◆ Information:
= = = =
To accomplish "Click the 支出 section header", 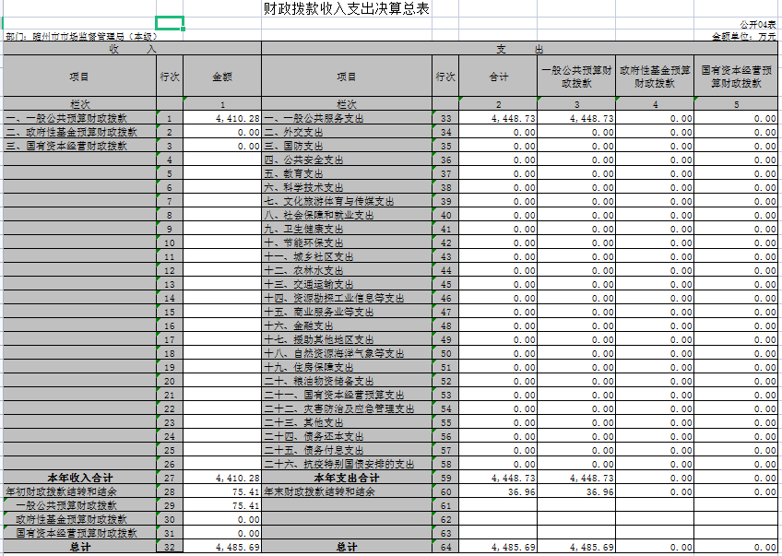I will coord(519,48).
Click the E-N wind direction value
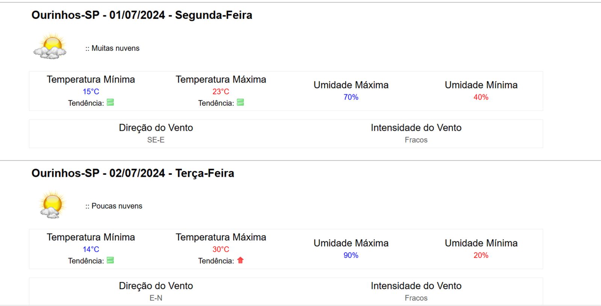This screenshot has height=306, width=601. pyautogui.click(x=156, y=298)
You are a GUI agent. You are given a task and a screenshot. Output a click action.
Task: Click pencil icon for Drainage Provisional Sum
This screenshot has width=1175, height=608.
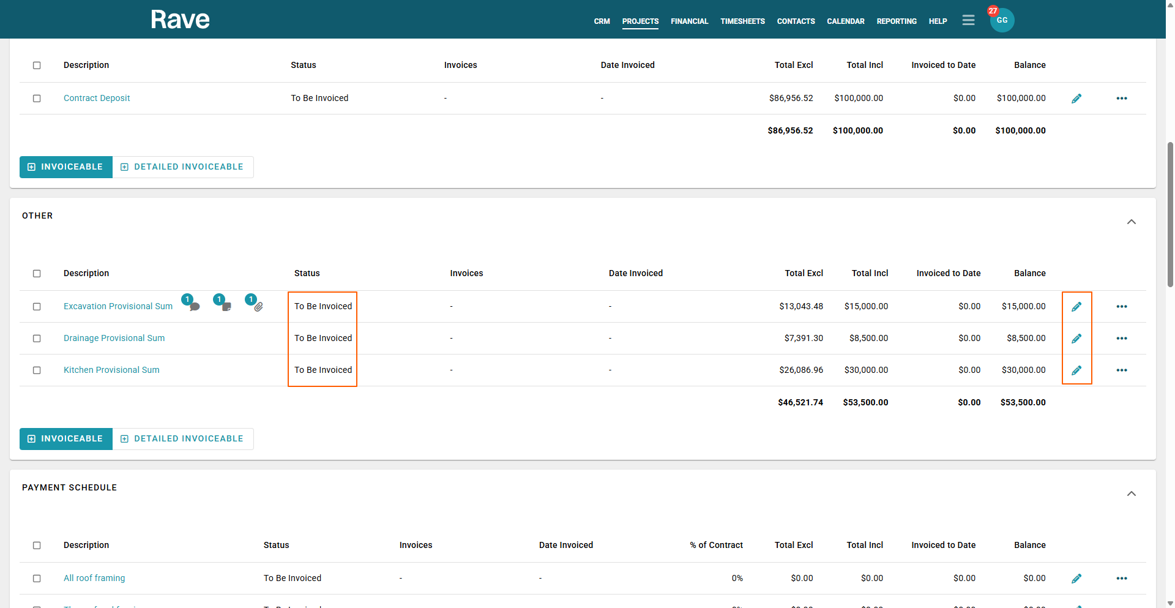point(1076,339)
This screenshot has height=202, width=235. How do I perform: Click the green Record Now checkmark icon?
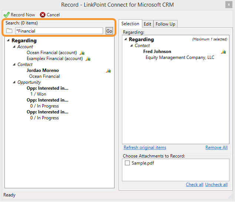pos(7,15)
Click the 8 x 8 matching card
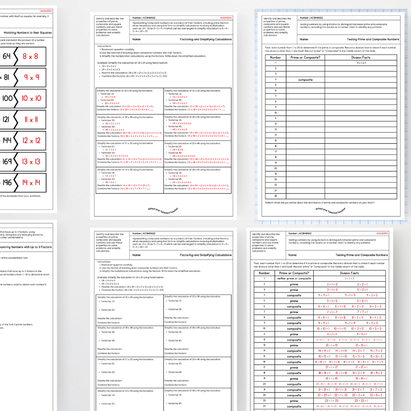The width and height of the screenshot is (411, 411). (x=30, y=56)
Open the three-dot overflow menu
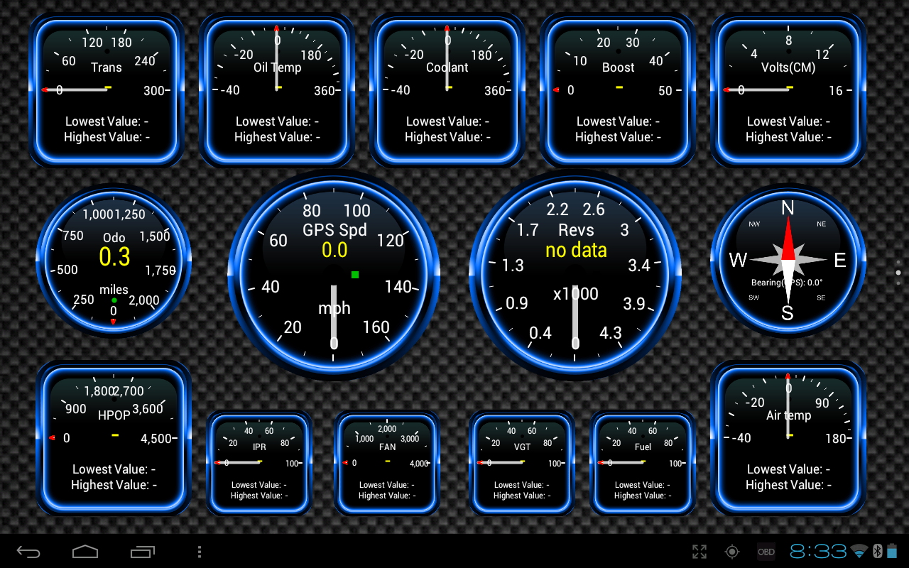 point(200,552)
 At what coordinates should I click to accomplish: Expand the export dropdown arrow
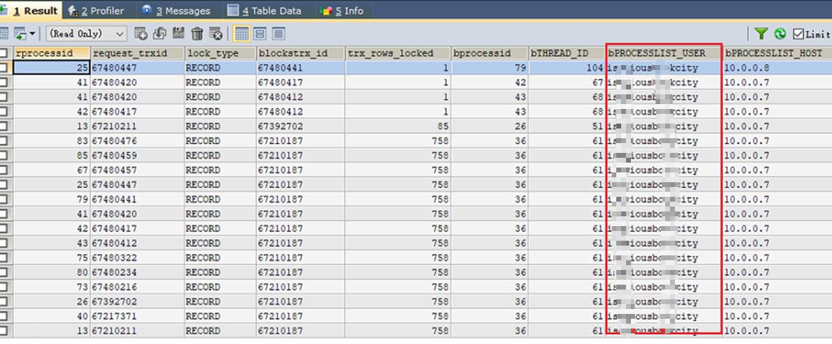tap(33, 33)
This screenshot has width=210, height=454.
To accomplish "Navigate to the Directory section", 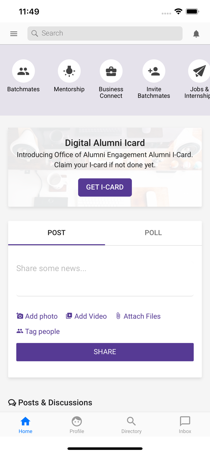I will click(x=131, y=424).
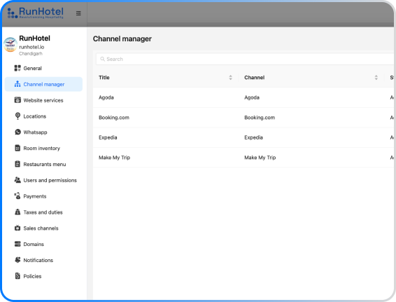This screenshot has width=396, height=302.
Task: Click the Locations pin icon
Action: [x=17, y=116]
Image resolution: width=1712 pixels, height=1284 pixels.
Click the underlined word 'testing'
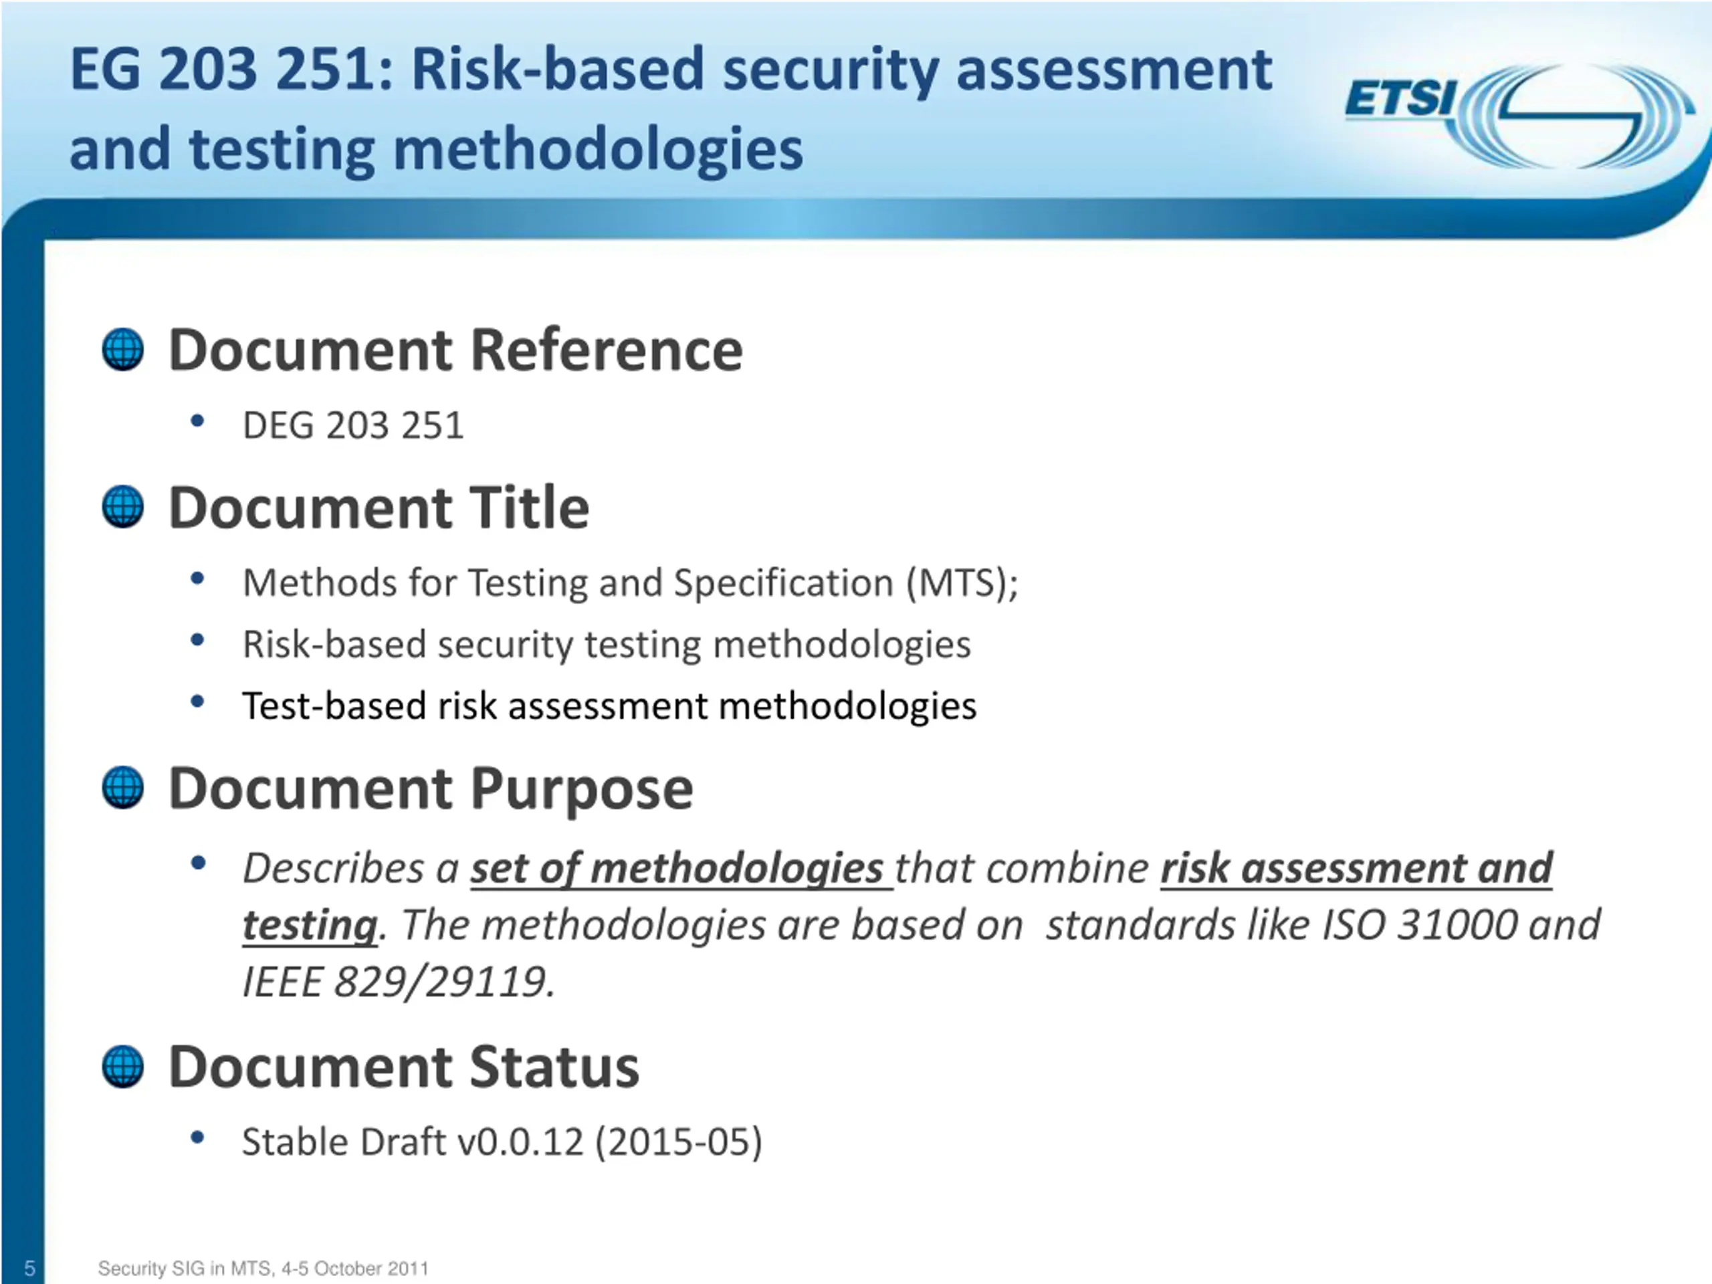coord(310,925)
= = = =
◆ Your objective: In the material above, retype exactly the lines that run from the one containing "Image resolution: width=1712" through the last line, and keep out the pictures.

◆ Task solution:
Image resolution: width=1712 pixels, height=1284 pixels.
Click the underlined word 'testing'
coord(310,925)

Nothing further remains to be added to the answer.